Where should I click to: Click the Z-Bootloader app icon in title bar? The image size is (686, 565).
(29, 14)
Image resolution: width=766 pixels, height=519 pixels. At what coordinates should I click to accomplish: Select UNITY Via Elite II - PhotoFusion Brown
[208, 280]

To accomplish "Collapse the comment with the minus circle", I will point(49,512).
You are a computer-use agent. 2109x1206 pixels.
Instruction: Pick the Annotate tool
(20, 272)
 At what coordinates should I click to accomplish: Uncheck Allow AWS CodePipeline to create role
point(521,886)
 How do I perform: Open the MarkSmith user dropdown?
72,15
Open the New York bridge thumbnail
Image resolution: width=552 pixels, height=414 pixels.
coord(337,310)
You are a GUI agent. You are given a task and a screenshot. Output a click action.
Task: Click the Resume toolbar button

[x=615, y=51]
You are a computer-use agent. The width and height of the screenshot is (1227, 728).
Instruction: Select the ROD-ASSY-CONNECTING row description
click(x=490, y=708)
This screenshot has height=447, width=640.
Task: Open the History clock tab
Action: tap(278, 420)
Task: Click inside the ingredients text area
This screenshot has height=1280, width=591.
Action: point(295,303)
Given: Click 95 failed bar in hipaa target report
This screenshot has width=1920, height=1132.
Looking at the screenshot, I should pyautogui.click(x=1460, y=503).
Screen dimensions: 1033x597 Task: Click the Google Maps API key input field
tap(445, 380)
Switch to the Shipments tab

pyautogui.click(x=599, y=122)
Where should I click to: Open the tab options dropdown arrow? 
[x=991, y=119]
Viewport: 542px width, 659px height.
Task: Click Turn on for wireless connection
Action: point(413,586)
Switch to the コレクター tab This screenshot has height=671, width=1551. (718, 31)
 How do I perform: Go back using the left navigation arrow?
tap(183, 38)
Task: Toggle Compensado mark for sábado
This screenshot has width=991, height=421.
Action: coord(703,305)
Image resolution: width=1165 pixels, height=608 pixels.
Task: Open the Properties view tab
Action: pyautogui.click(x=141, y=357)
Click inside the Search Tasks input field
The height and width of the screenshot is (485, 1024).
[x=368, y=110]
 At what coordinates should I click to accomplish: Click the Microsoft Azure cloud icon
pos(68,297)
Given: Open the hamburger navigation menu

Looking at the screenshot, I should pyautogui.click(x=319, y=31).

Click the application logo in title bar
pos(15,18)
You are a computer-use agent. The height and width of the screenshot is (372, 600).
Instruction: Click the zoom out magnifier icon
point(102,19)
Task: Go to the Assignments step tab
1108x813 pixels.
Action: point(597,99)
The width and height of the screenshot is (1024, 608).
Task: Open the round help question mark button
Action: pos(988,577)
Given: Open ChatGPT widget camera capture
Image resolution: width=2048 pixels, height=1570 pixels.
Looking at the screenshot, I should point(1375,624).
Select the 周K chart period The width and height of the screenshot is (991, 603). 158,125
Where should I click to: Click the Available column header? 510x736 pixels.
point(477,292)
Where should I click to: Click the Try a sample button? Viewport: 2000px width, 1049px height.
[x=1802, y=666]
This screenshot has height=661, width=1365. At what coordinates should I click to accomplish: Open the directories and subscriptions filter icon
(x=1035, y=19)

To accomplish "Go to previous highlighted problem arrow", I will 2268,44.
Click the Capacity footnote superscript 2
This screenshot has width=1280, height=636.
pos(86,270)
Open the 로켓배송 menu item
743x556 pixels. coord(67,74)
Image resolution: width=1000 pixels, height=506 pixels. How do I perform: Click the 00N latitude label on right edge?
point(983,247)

::::

Exercise instructions :: Retype the data above line for line, with no changes.

Output of the exercise ::
Where should I click to: Click the Z-Bootloader app icon in title bar? The image size is (686, 565).
(29, 14)
Image resolution: width=766 pixels, height=519 pixels. At what coordinates should I click to accomplish: Select UNITY Via Elite II - PhotoFusion Brown
[208, 280]

To accomplish "Collapse the comment with the minus circle", I will point(49,512).
You are a computer-use agent. 2109x1206 pixels.
Instruction: Pick the Annotate tool
(20, 272)
 At what coordinates should I click to accomplish: Uncheck Allow AWS CodePipeline to create role
point(521,886)
 How do I perform: Open the MarkSmith user dropdown?
72,15
Open the New York bridge thumbnail
Image resolution: width=552 pixels, height=414 pixels.
coord(337,310)
You are a GUI agent. You are given a task and a screenshot. Output a click action.
Task: Click the Resume toolbar button

[x=615, y=51]
You are a computer-use agent. The width and height of the screenshot is (1227, 728).
Instruction: Select the ROD-ASSY-CONNECTING row description
click(x=490, y=708)
This screenshot has height=447, width=640.
Task: Open the History clock tab
Action: tap(278, 420)
Task: Click inside the ingredients text area
This screenshot has height=1280, width=591.
Action: point(295,303)
Given: Click 95 failed bar in hipaa target report
This screenshot has width=1920, height=1132.
Looking at the screenshot, I should pyautogui.click(x=1460, y=503).
Screen dimensions: 1033x597 Task: Click the Google Maps API key input field
tap(445, 380)
Switch to the Shipments tab

pyautogui.click(x=599, y=122)
Where should I click to: Open the tab options dropdown arrow? 
[x=991, y=119]
Viewport: 542px width, 659px height.
Task: Click Turn on for wireless connection
Action: point(413,586)
Switch to the コレクター tab This screenshot has height=671, width=1551. (718, 31)
 How do I perform: Go back using the left navigation arrow?
tap(183, 38)
Task: Toggle Compensado mark for sábado
This screenshot has width=991, height=421.
Action: coord(703,305)
Image resolution: width=1165 pixels, height=608 pixels.
Task: Open the Properties view tab
Action: pyautogui.click(x=141, y=357)
Click inside the Search Tasks input field
The height and width of the screenshot is (485, 1024).
[x=368, y=110]
 At what coordinates should I click to accomplish: Click the Microsoft Azure cloud icon
pos(68,297)
Given: Open the hamburger navigation menu

Looking at the screenshot, I should pyautogui.click(x=319, y=31).

Click the application logo in title bar
pos(15,18)
You are a computer-use agent. The height and width of the screenshot is (372, 600).
Instruction: Click the zoom out magnifier icon
point(102,19)
Task: Go to the Assignments step tab
1108x813 pixels.
Action: point(597,99)
The width and height of the screenshot is (1024, 608).
Task: Open the round help question mark button
Action: pos(988,577)
Given: Open ChatGPT widget camera capture
Image resolution: width=2048 pixels, height=1570 pixels.
Looking at the screenshot, I should point(1375,624).
Select the 周K chart period The width and height of the screenshot is (991, 603). 158,125
Where should I click to: Click the Available column header? 510x736 pixels.
point(477,292)
Where should I click to: Click the Try a sample button? Viewport: 2000px width, 1049px height.
[x=1802, y=666]
This screenshot has height=661, width=1365. At what coordinates should I click to accomplish: Open the directories and subscriptions filter icon
(x=1035, y=19)

To accomplish "Go to previous highlighted problem arrow", I will 2268,44.
Click the Capacity footnote superscript 2
This screenshot has width=1280, height=636.
pos(86,270)
Open the 로켓배송 menu item
743x556 pixels. coord(67,74)
Image resolution: width=1000 pixels, height=506 pixels. How do I perform: Click the 00N latitude label on right edge?
point(983,247)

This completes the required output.